■ WORK ITEM ■
The lines from the beginning of the records below through the one holding "Viewport: 638px width, 510px height." are to be copied exactly; leave the pictures out.

Stored data entries:
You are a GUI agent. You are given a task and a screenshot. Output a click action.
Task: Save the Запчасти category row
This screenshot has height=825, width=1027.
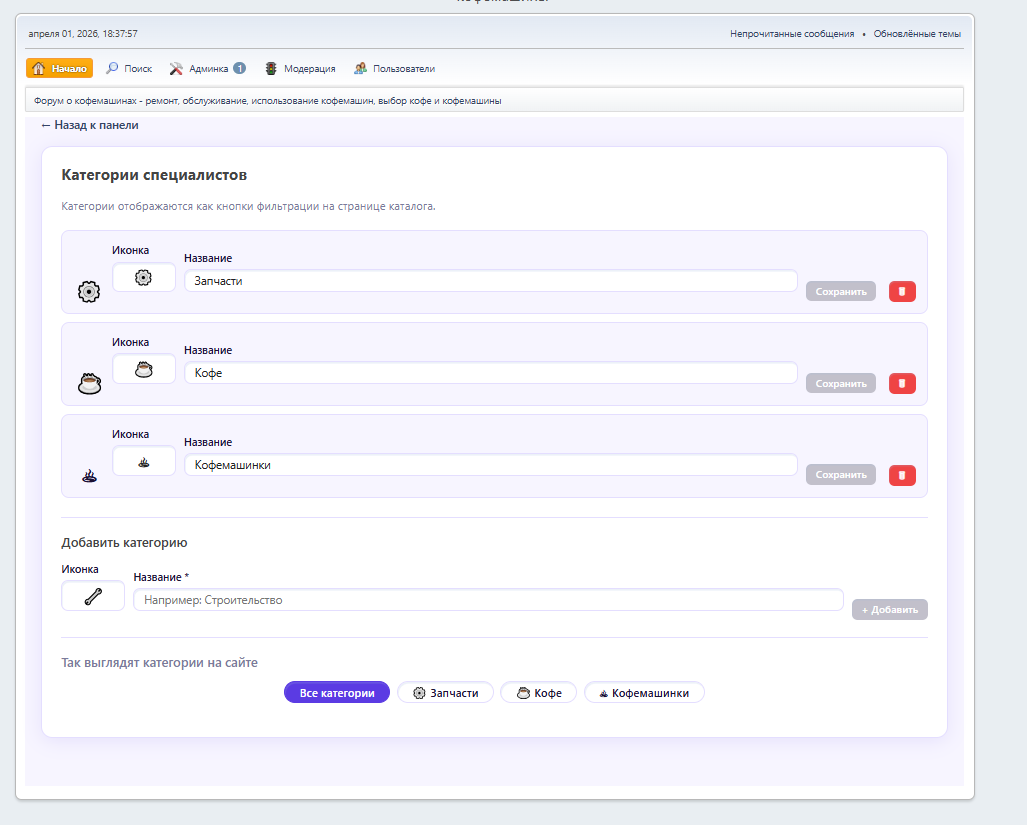click(840, 291)
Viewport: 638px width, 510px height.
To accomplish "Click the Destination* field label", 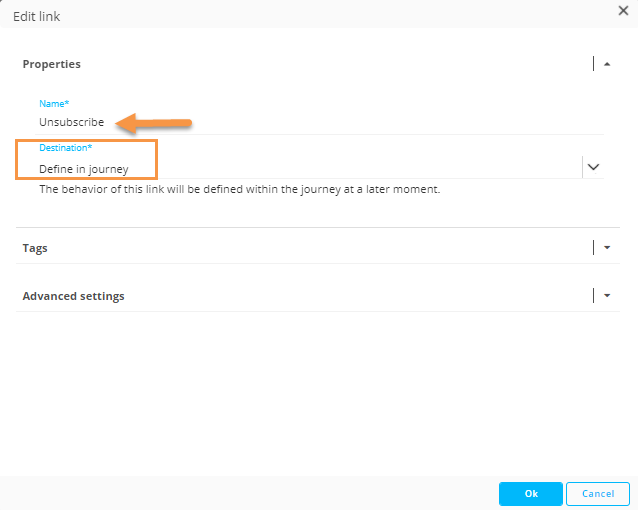I will coord(66,148).
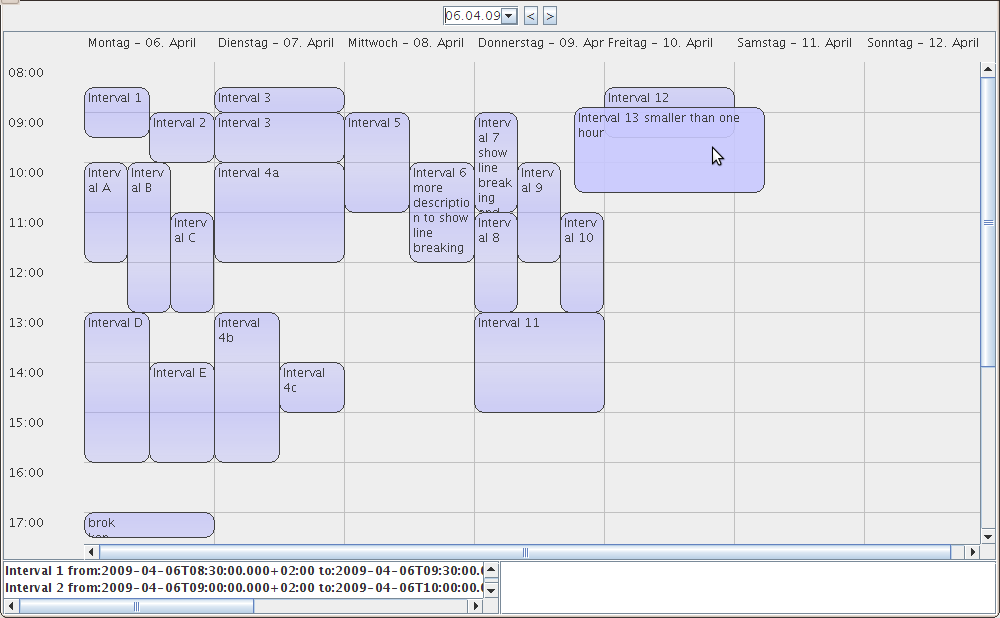Open the date dropdown arrow
Viewport: 1000px width, 618px height.
coord(509,15)
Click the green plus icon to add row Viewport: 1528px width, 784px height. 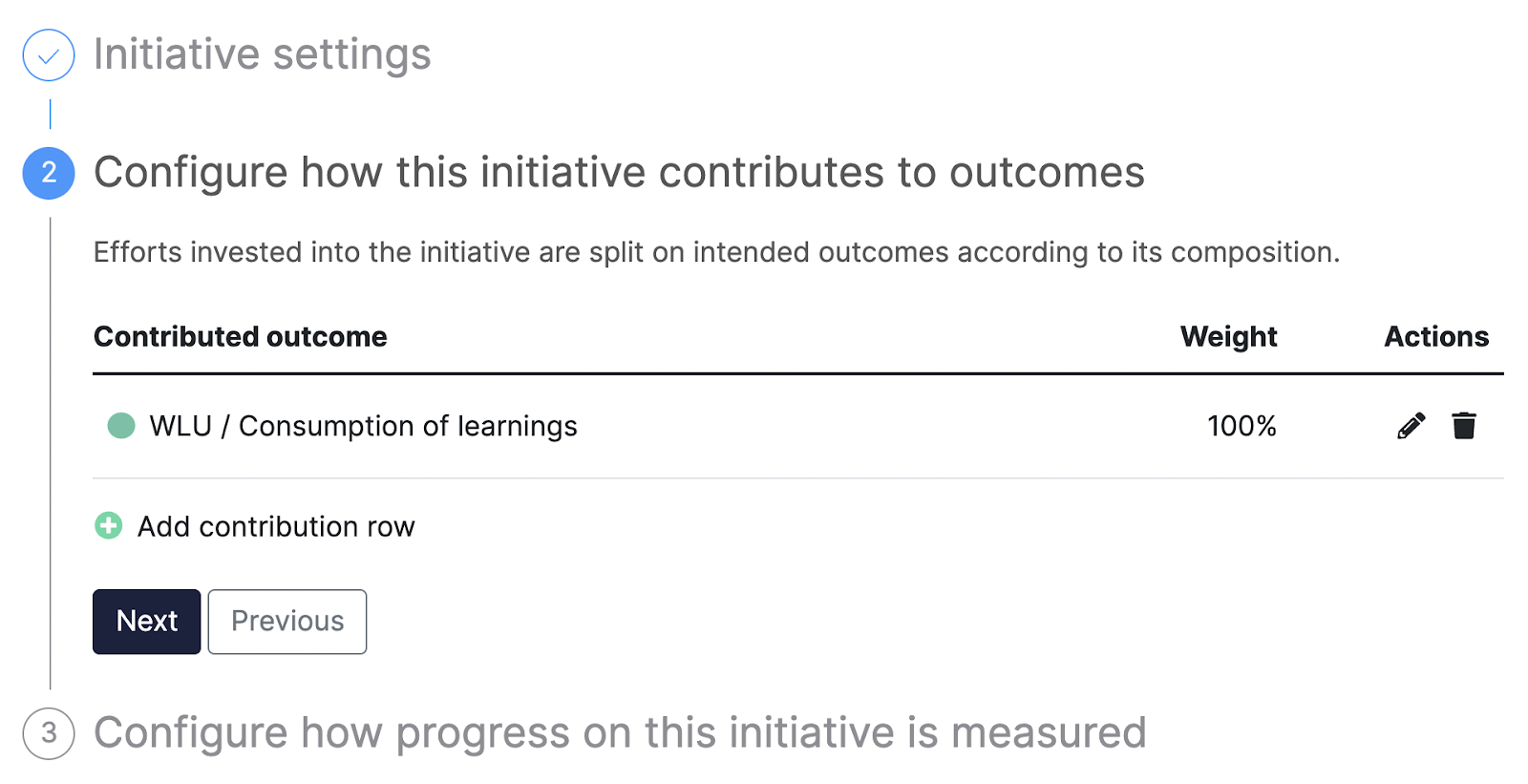[x=109, y=525]
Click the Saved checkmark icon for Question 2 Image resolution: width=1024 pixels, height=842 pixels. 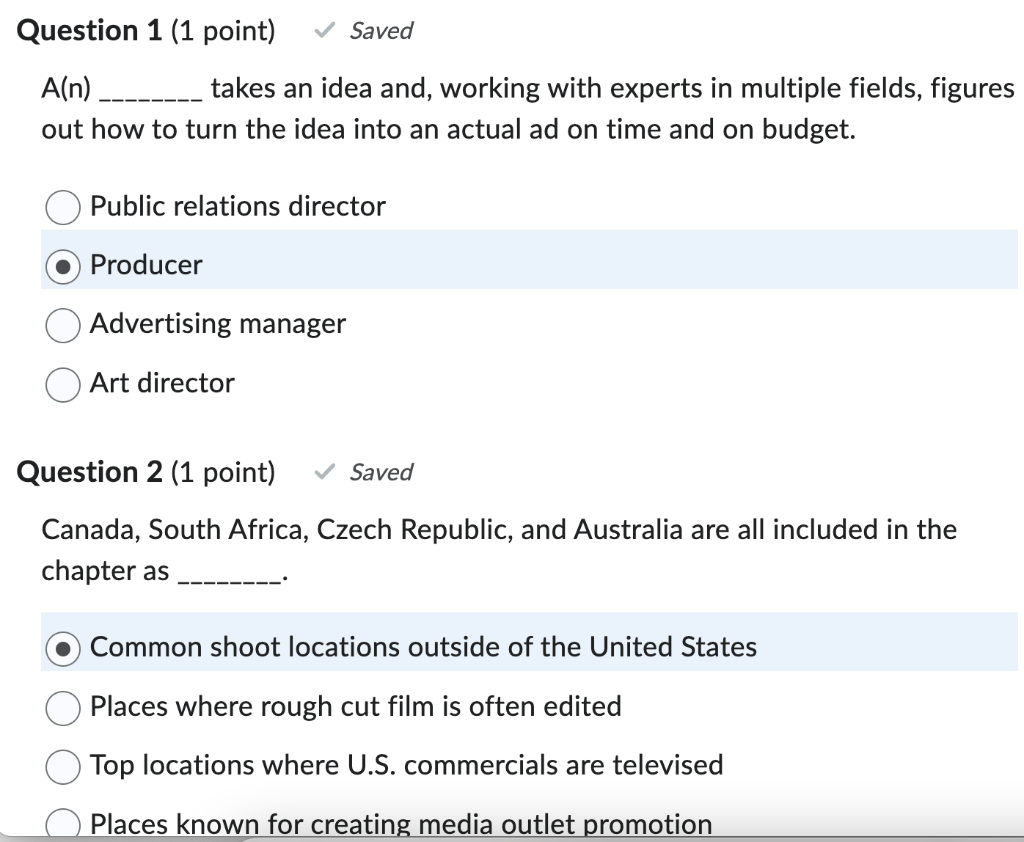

■ REPLY ■
You are a GUI agent. You are given a task and a screenshot. Output a click action.
Task: Save the Запчасти category row
This screenshot has height=825, width=1027.
click(840, 291)
Viewport: 638px width, 510px height.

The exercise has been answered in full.